Using the records that follow, copy every line containing the word "Select".

•••

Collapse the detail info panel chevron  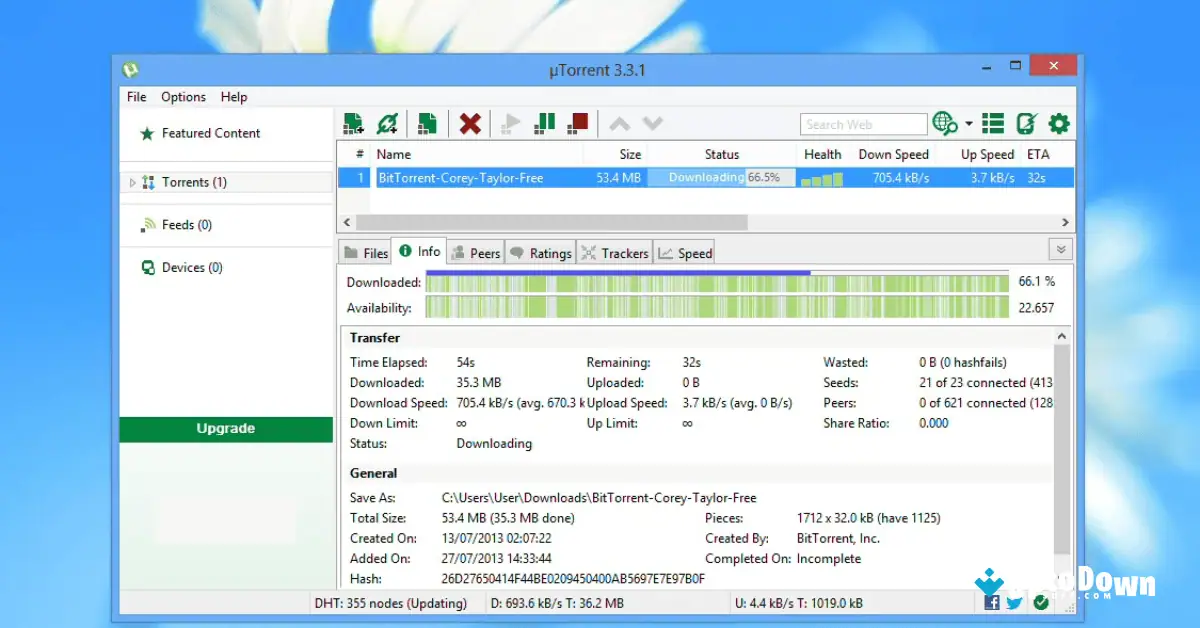click(x=1059, y=250)
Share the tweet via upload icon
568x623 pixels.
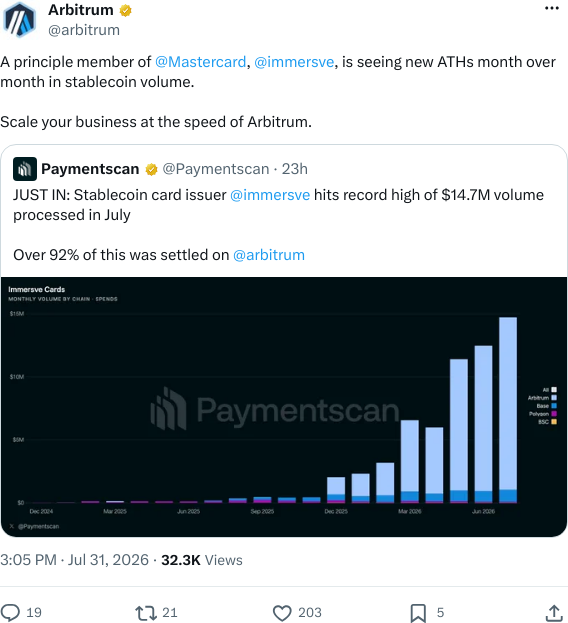(x=554, y=613)
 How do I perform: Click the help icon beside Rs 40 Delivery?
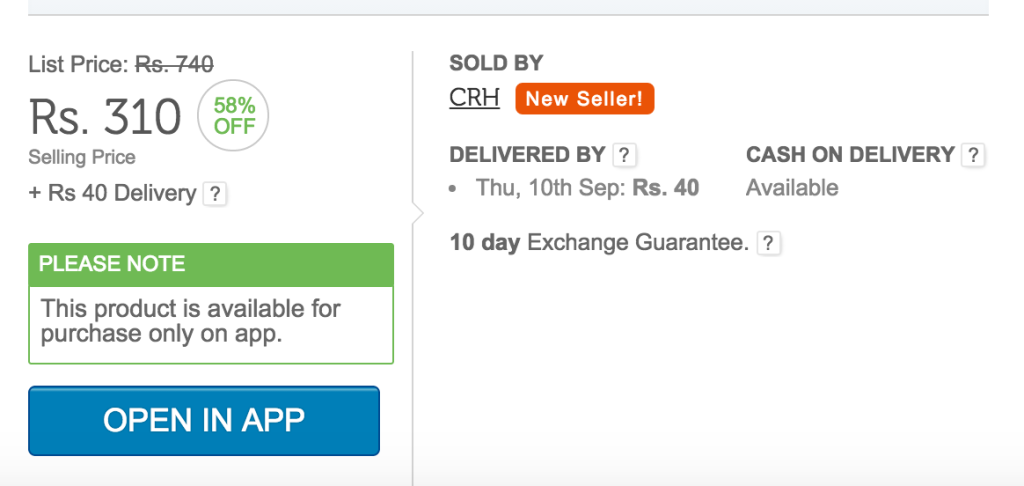click(215, 194)
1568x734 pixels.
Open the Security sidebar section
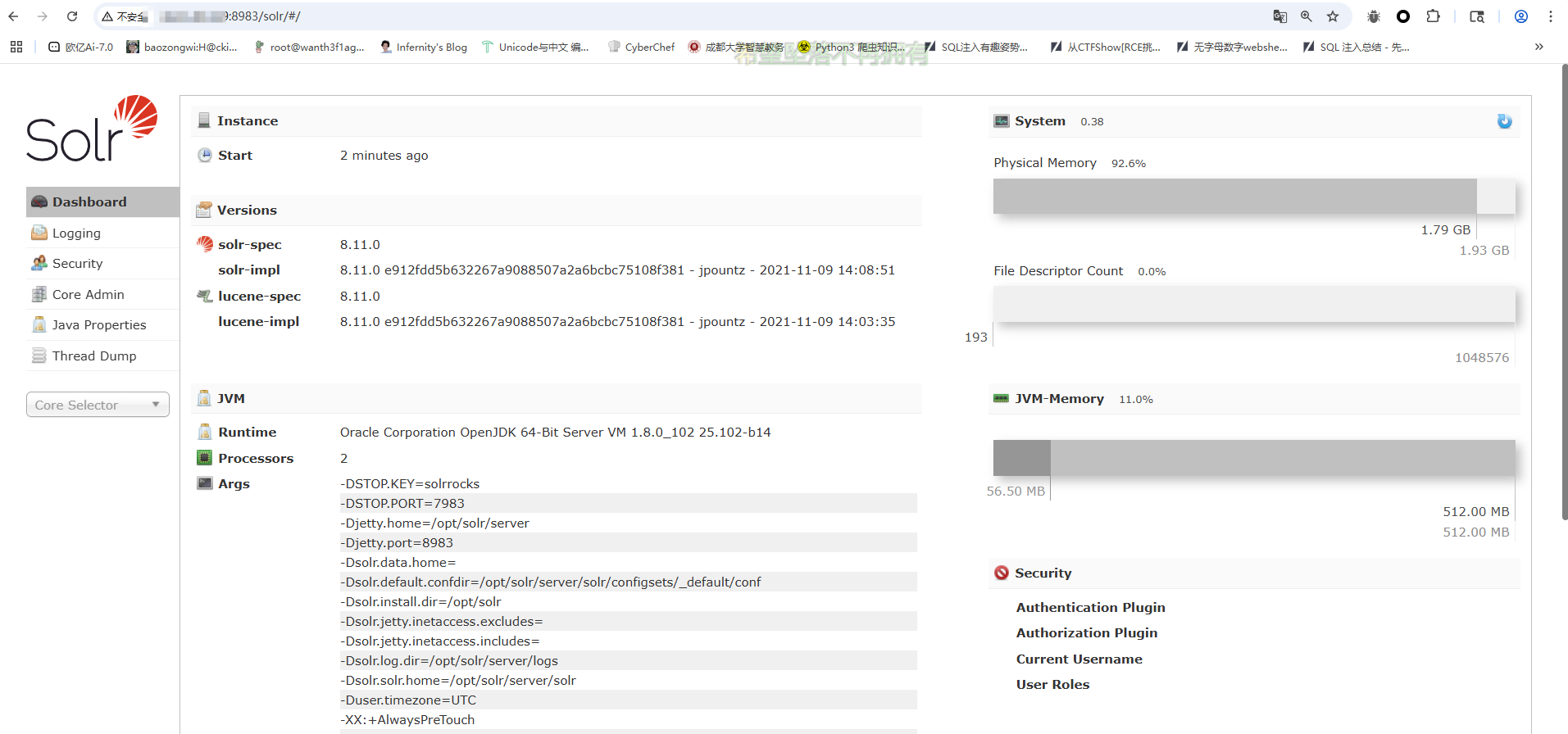(x=77, y=264)
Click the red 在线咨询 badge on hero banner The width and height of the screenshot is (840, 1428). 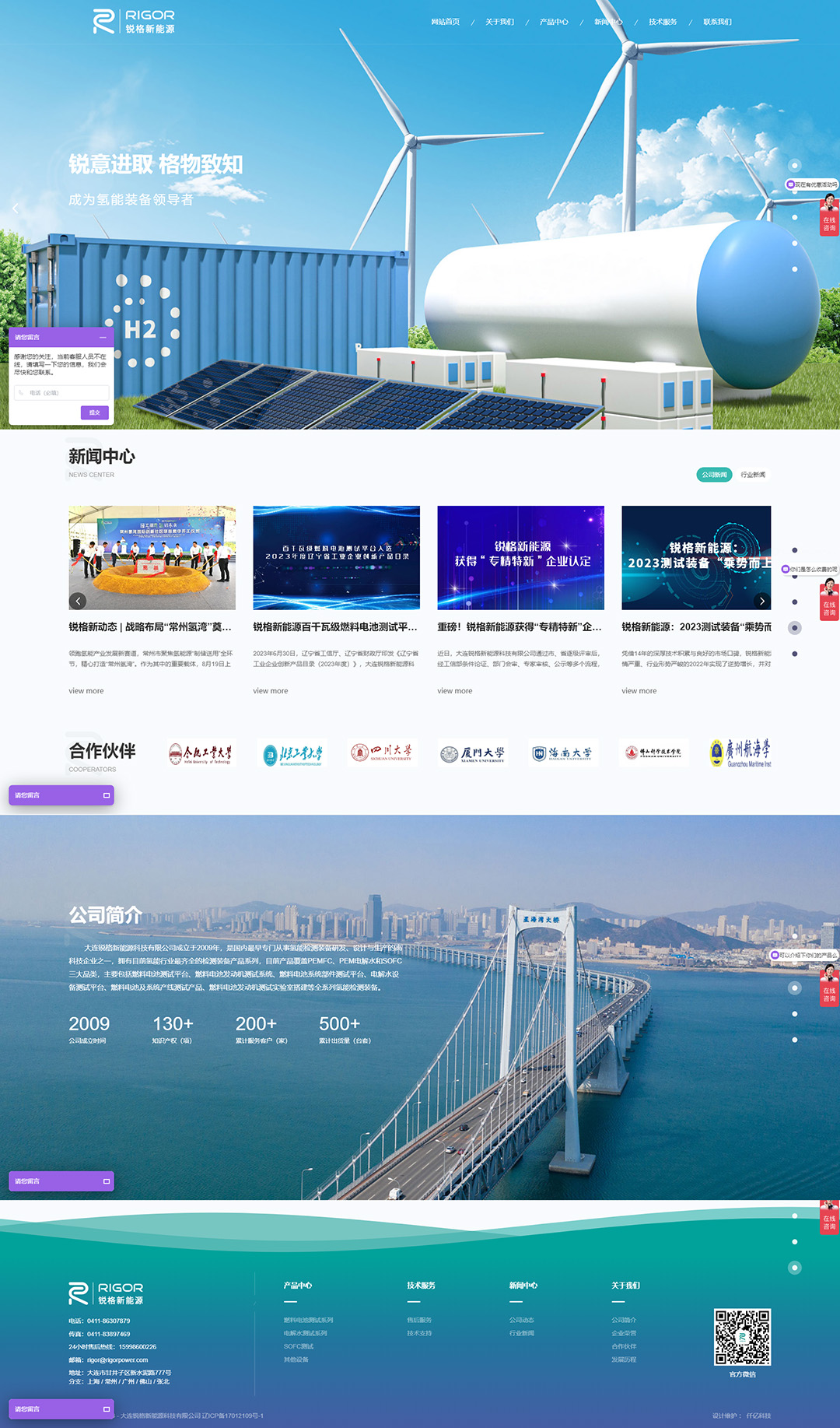[x=829, y=216]
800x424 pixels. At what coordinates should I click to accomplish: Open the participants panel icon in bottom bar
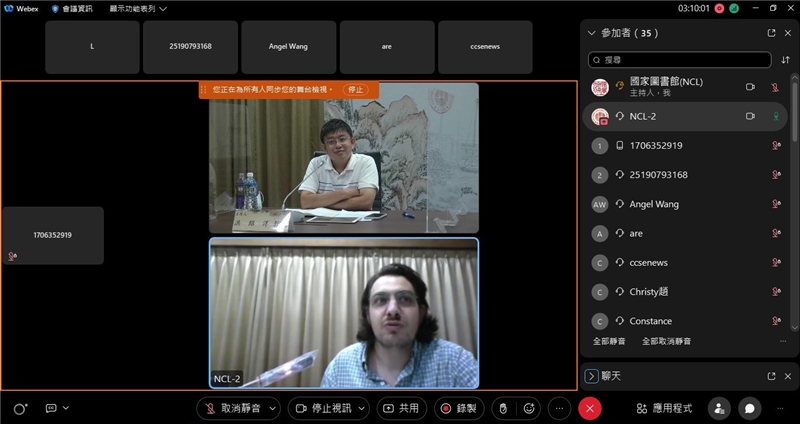718,408
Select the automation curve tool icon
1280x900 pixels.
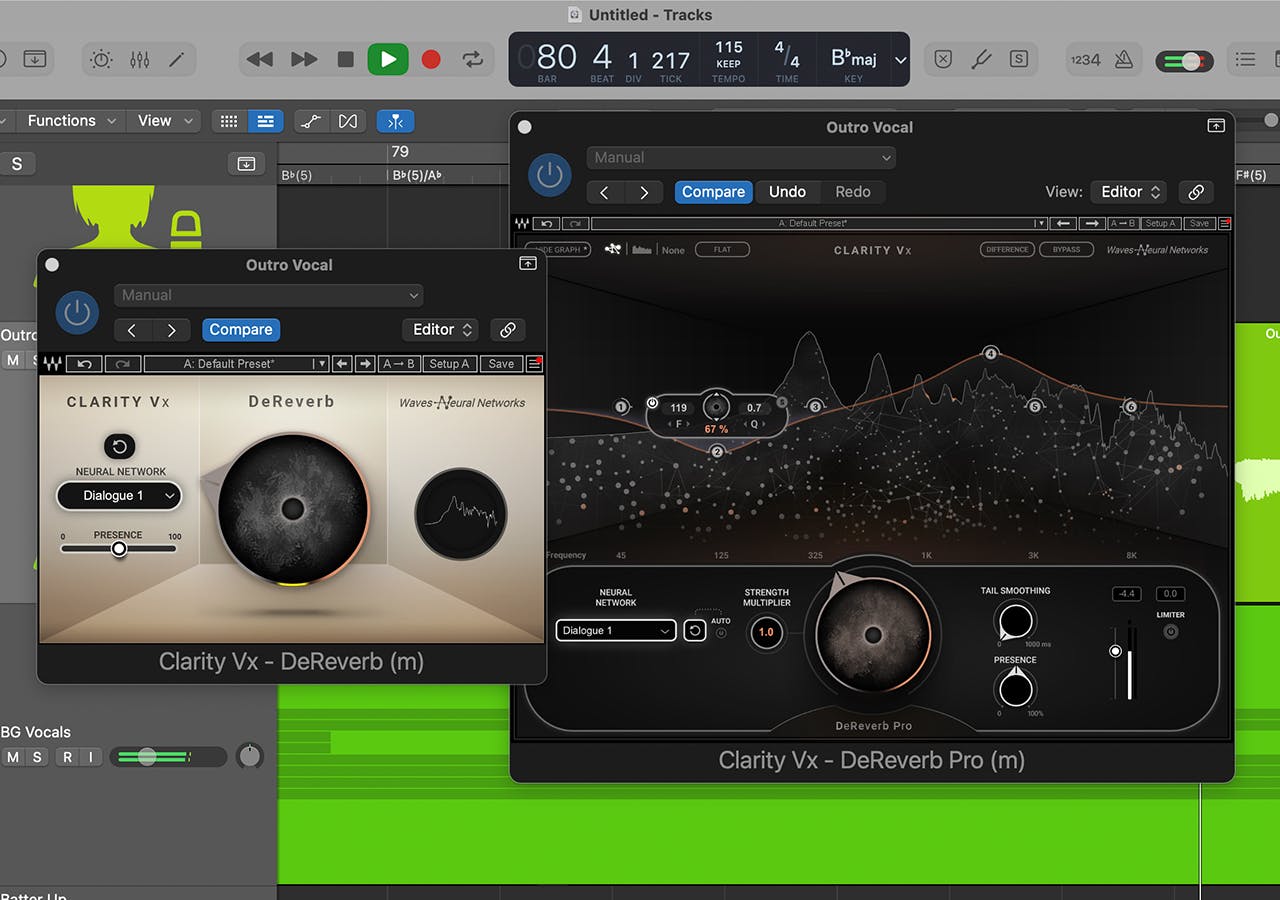311,121

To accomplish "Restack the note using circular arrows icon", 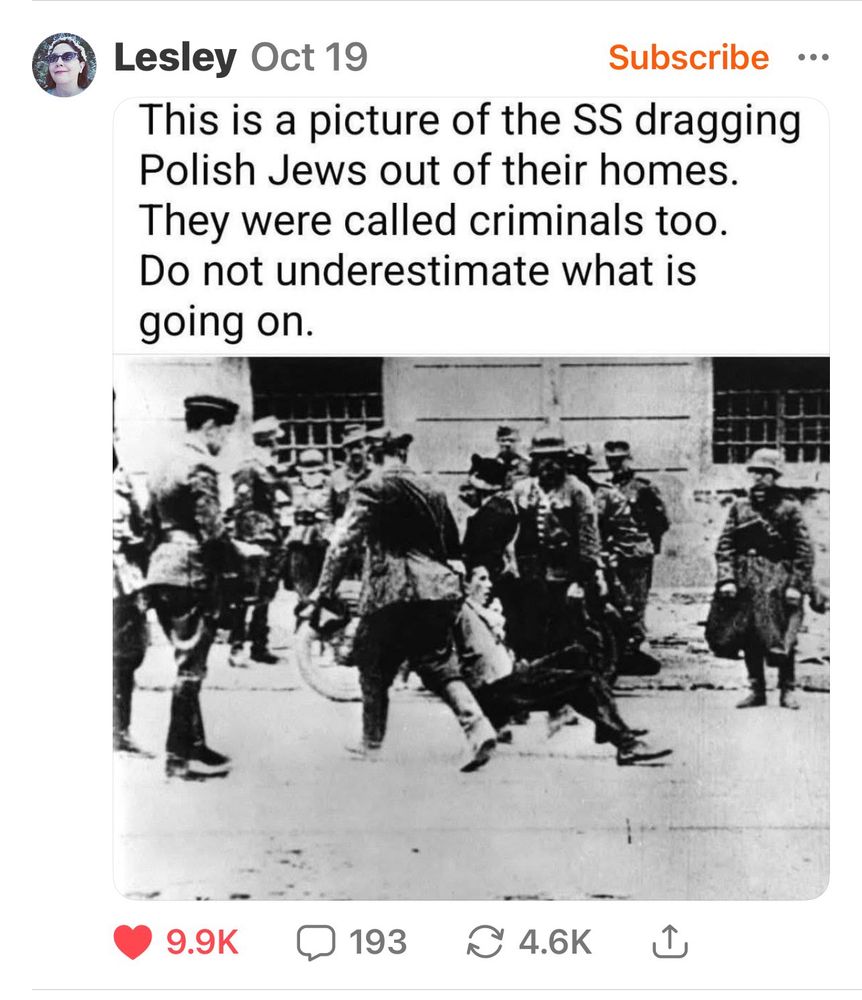I will coord(485,942).
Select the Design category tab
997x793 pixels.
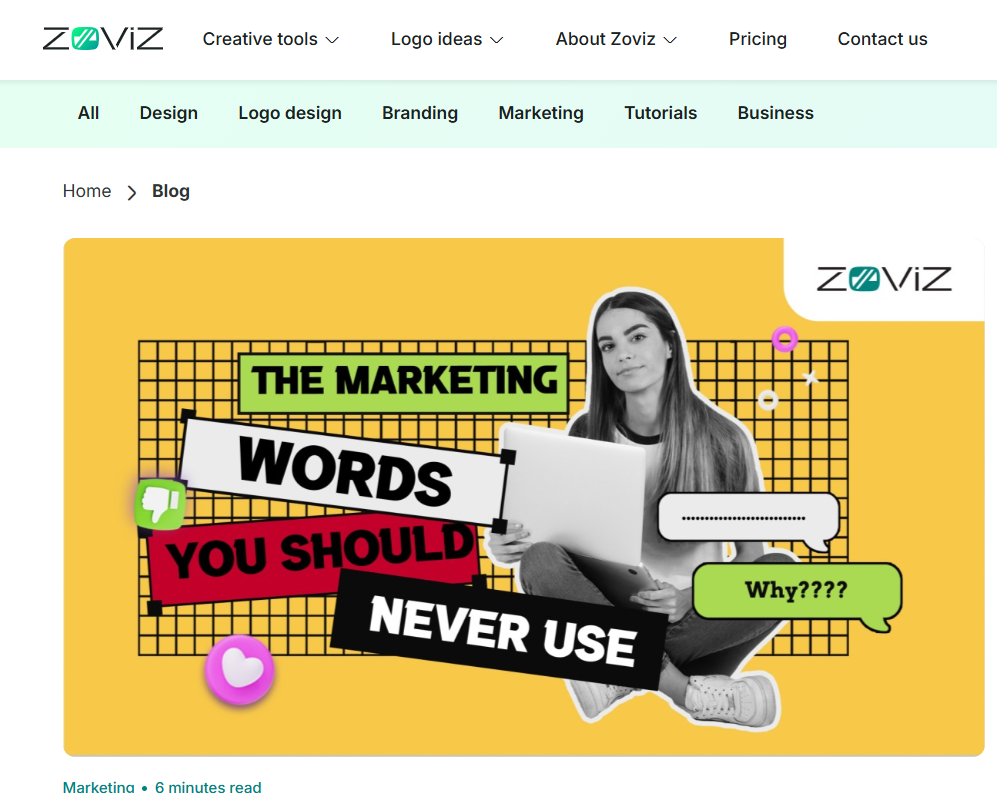click(x=168, y=113)
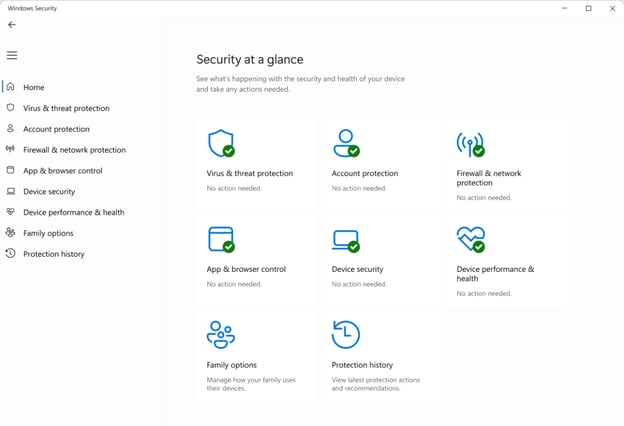Click the Device performance & health heart icon

pos(470,239)
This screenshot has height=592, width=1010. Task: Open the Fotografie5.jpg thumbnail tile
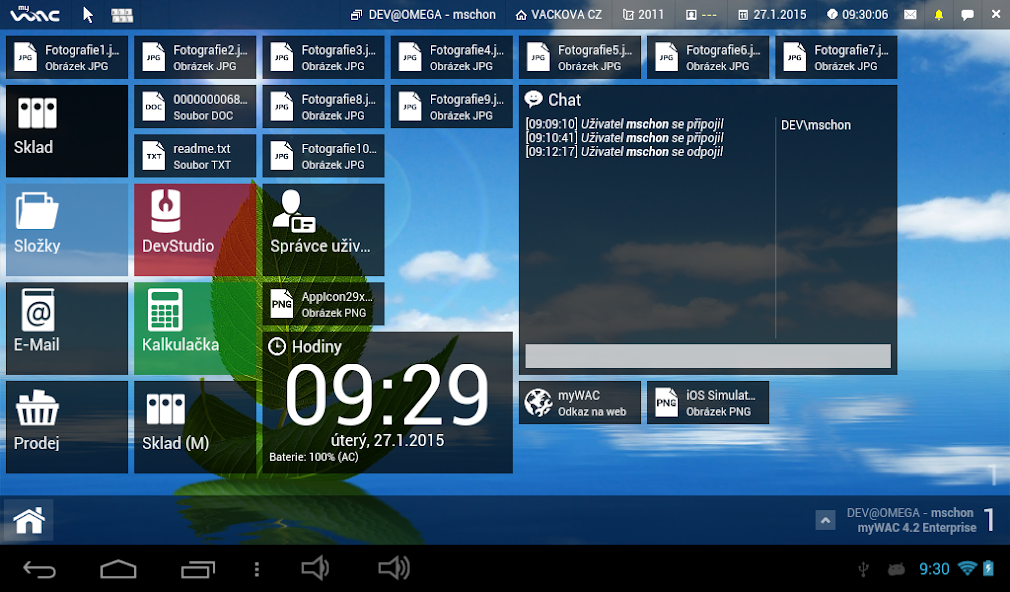(580, 57)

•••

SOLUTION TO THE EXERCISE:
Select the automation curve tool icon
Select the Design category tab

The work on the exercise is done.